> [Problems and tasks]
1. In the article on the implantable brain device, in what year did Neuropace's brain implant earn FDA approval for clinical use for epilepsy?
2. From the article on the implantable brain device, extract verbatim the passage that begins at the words "Epilepsy is usually" and stops after the words "in 2013, ArsTechnica reported.".

> [Passage to read]
****************************************

Implantable Brain Device Could Treat Brain Tumors, Parkinson's Disease

An oncoming seizure would trigger the targeted release of a brain-signaling chemical to stop the seizure in its tracks, according to a new study published in Science Advances. The device has only been tested on mice so far, but the results look promising.

The brain is a noisy place, with tens of billions of neurons organized into a highly complex, interconnected network. Neurons fire and send electrical signals to neighboring neurons, encouraging them to fire in turn, thereby helping spread signals throughout the brain. In an epileptic seizure, that normal brain activity goes into overdrive, creating a cascading snowball effect that interferes with motor control and can lead to loss of consciousness.

Epilepsy is usually treated with anti-seizure drugs. These can have serious side effects, however, and roughly three out of 10 patients don't respond at all to the treatment. In those cases, brain implants may be the best option, such as Neuropace's brain implant, which earned FDA approval for clinical use for epilepsy in 2013, ArsTechnica reported.

Using one of the Neuropace-style devices involves implanting electrodes directly into the brain to deliver pulses of electrical activity whenever a seizure starts to develop. It regulates brain activity much like a pacemaker regulates heart rhythm by sending its own signals regardless of what the rest of the brain might be doing. The implant is not without risks, since it requires invasive, risky brain surgery. But for someone suffering from debilitating seizures, it can be an acceptable tradeoff.

The new brain implant, developed by a team of British and French scientists, works a bit differently. When a seizure is detected, it uses a tiny ion pump to send a neurotransmitter directly to the source of the seizure, using electric fields to guide the chemical out of the device (and also to control the dosage). This tells the neurons to stop firing and effectively ends the seizure—at least in mice. Humans aren't likely to have access to the treatment any time soon.

The researchers found they only needed small doses to prevent seizures in mice, and because the device uses natural neurotransmitters, the brain absorbed them quickly. That combination of lower dosage and swift uptake may offer a distinct advantage over electrical-stimulation brain implants. According to lead author Christopher Proctor, a postdoc at the University of Cambridge, electrical stimulation is not particularly targeted, and it may influence many different areas of the brain at the same time and in different ways. So patients may experience dramatic shifts in mood or behavior.

"The advantage of [targeted] chemical delivery is that the effect on cells is very specific," Proctor said. "The neurotransmitters used in this study have well-understood effects on cells, and cells already use them to communicate with each other. So, in a sense, we can communicate with cells in their native language."

****************************************

> [Collected data entries]
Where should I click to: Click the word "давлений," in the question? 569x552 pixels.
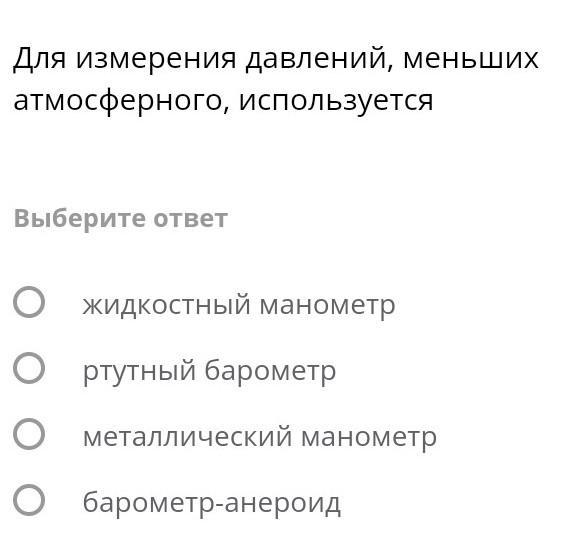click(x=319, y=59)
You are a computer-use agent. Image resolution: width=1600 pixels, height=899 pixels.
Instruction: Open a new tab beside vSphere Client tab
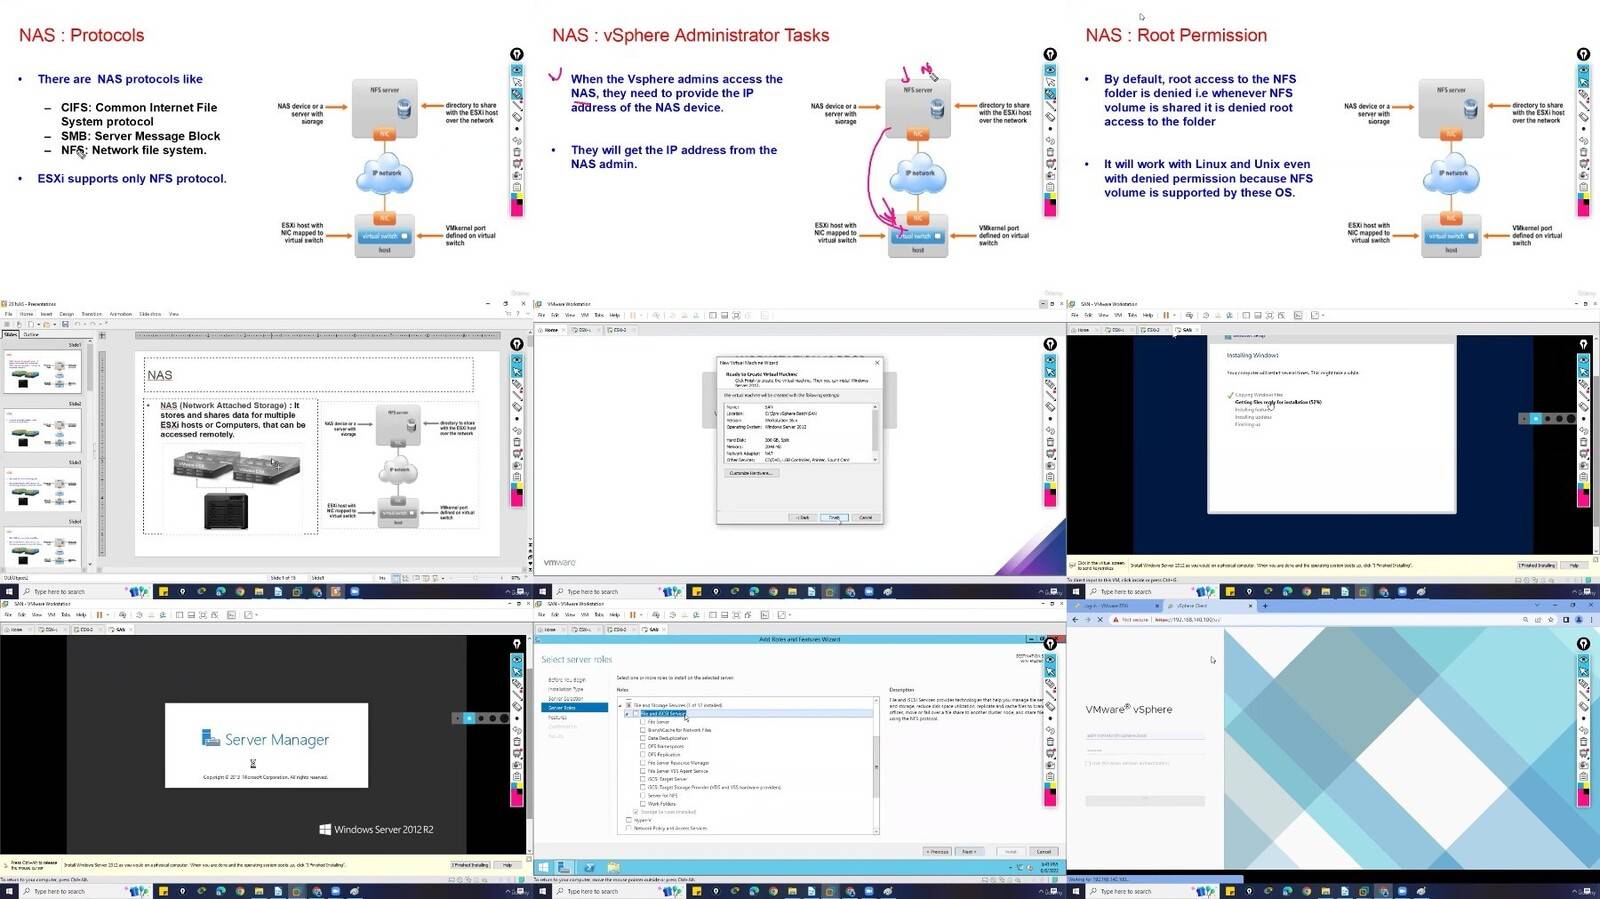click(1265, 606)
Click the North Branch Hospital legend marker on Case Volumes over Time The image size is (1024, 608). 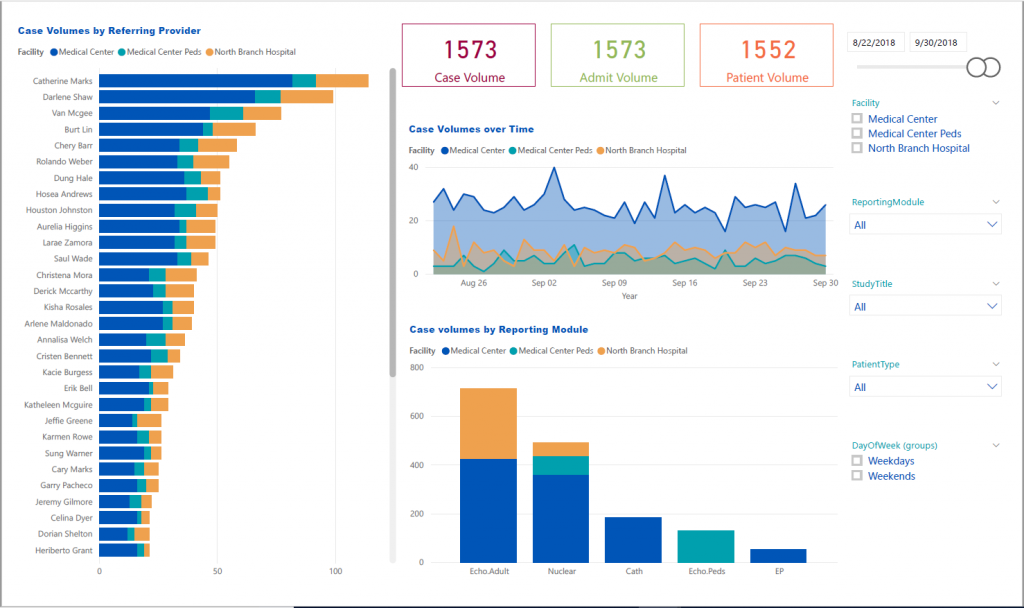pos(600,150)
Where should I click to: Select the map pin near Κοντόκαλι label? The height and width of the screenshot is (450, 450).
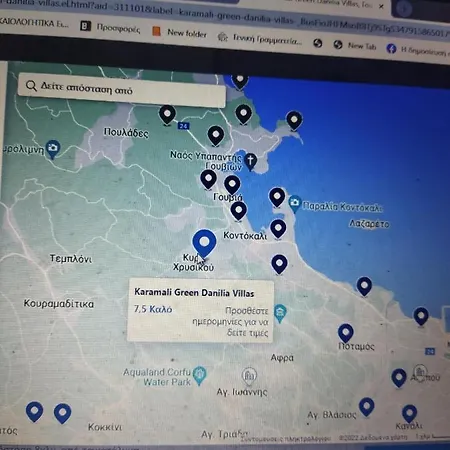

****************************************

> [Completed exercise]
1. 2013

2.
Epilepsy is usually treated with anti-seizure drugs. These can have serious side effects, however, and roughly three out of 10 patients don't respond at all to the treatment. In those cases, brain implants may be the best option, such as Neuropace's brain implant, which earned FDA approval for clinical use for epilepsy in 2013, ArsTechnica reported.